Why the buyer cares. As AI agents proliferate they need to authenticate to dozens of applications on behalf of users, and without a standardized protocol for those connections each integration becomes a bespoke security risk with no central visibility or revocation path.
What to say.
"XAA is how we're solving the agent-to-app authentication problem at the protocol level; it's in Early Access on our commercial platform today, so for your federal environment let's track the authorization timeline together."
The Connecting Architecture
Identity Security Fabric
Availability: Architecture concept, not a separately purchasable product. No help.okta.com or developer.okta.com page exists; the definition below is grounded in Okta's published blog (September 2025, March 2026). No FedRAMP status applies.

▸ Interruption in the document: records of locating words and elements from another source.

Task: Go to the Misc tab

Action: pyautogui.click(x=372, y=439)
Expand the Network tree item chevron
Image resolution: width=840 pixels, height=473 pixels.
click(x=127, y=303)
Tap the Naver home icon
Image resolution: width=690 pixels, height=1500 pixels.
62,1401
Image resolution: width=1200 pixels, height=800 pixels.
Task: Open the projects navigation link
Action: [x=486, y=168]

Verification date: May 26, 2026.
What it is. Identity Security Fabric is Okta's architecture framework that unifies governance, privileged access, posture management, and threat protection across human, machine, and AI agent identities into a single security layer with shared context, policy, and response.
Why the buyer cares. The six capabilities above share user context, risk signals, and policy enforcement as layers of one architecture, which means the buyer extends a platform they already manage rather than integrating six separate tools with six separate management planes.
What to say.
"The platform you already run for workforce identity is the foundation, and Identity Security Fabric is how we extend it to govern AI agents, enforce privileged access, and detect threats, all sharing the same identity context so you're building on what you have instead of starting over."
Things to follow up on...
-
MCP's enterprise auth roadmap: The official Model Context Protocol roadmap (updated March 2026) explicitly names Cross App Access as the path away from static client secrets for enterprise MCP deployments, which means XAA's GA timeline will directly affect how quickly agencies can govern agent-to-app connections through the protocol their AI tools are already adopting.
-
ISPM's Agent Discovery expansion: Okta's ISPM release notes indicate Agent Discovery EA for EMEA is planned for Q2 2026, and the OAuth grants inventory powering it is now GA on the commercial platform, so the capability set available to commercial buyers is moving faster than the FedRAMP authorization timeline.
-
CSA's NHI governance vacuum report: The Cloud Security Alliance published a whitepaper in May 2026 documenting that 51% of organizations have no clear AI identity ownership and 16% do not track new AI credential creation at all, framing the governance gap that OIG and Universal Directory are positioned to fill for federal buyers.
-
OPA's missing FedRAMP announcement: Okta's FedRAMP blog topic page includes an April 2026 Company & Culture post that was not fully retrieved during research and may contain updated authorization status for OPA or ITP Government High, making it worth checking before your next federal call.